Stored data entries
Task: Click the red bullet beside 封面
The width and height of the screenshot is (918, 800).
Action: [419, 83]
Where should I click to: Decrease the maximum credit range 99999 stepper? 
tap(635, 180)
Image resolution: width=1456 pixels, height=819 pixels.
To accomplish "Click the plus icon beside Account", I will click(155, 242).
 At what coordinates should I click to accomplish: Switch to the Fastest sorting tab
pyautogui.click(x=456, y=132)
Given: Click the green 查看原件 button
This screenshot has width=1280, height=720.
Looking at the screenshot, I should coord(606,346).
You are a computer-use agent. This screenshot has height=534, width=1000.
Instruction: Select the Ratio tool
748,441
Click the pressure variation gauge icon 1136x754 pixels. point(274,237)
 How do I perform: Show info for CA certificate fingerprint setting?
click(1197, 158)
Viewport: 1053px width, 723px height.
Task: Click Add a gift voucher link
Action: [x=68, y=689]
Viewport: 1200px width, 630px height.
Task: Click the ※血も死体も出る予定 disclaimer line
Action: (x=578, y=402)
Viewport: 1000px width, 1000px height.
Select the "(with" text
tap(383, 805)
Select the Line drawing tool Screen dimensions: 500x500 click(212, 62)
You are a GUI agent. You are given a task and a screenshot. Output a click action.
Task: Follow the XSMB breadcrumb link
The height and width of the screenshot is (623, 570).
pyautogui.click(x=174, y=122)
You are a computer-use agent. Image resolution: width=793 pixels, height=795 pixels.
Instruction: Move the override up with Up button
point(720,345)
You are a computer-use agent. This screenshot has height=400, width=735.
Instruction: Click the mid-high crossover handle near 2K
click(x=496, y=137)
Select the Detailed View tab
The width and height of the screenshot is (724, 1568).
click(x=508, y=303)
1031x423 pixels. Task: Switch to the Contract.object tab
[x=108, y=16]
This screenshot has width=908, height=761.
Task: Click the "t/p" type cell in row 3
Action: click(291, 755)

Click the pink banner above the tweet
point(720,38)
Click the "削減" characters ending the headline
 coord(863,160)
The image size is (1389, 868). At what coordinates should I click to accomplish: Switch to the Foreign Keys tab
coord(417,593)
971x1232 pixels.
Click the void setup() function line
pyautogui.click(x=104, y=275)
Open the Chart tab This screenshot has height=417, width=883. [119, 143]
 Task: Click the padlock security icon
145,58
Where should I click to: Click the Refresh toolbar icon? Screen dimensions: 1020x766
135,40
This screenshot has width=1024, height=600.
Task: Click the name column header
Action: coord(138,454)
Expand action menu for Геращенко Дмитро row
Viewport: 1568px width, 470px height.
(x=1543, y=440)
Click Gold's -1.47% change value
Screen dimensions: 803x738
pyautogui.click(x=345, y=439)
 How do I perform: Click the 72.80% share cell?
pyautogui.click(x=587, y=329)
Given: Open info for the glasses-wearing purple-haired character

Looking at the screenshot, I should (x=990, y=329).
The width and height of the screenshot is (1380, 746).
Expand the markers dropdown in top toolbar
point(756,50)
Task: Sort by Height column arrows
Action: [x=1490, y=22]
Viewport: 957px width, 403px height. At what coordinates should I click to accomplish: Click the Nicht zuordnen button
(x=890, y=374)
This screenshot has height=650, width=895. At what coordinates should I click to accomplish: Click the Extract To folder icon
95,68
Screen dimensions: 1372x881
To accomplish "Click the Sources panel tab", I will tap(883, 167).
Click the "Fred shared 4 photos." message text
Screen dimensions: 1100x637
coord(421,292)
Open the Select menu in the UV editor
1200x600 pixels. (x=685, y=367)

» **What you are asked to do**
Locate the line that contains "The width and height of the screenshot is (1380, 746).", then please quote it and every line after it to the end of the entries above, exactly and with nothing else.

» **Written reply**
The width and height of the screenshot is (1380, 746).
Expand the markers dropdown in top toolbar
point(756,50)
Task: Sort by Height column arrows
Action: [x=1490, y=22]
Viewport: 957px width, 403px height. At what coordinates should I click to accomplish: Click the Nicht zuordnen button
(x=890, y=374)
This screenshot has height=650, width=895. At what coordinates should I click to accomplish: Click the Extract To folder icon
95,68
Screen dimensions: 1372x881
To accomplish "Click the Sources panel tab", I will tap(883, 167).
Click the "Fred shared 4 photos." message text
Screen dimensions: 1100x637
coord(421,292)
Open the Select menu in the UV editor
1200x600 pixels. (x=685, y=367)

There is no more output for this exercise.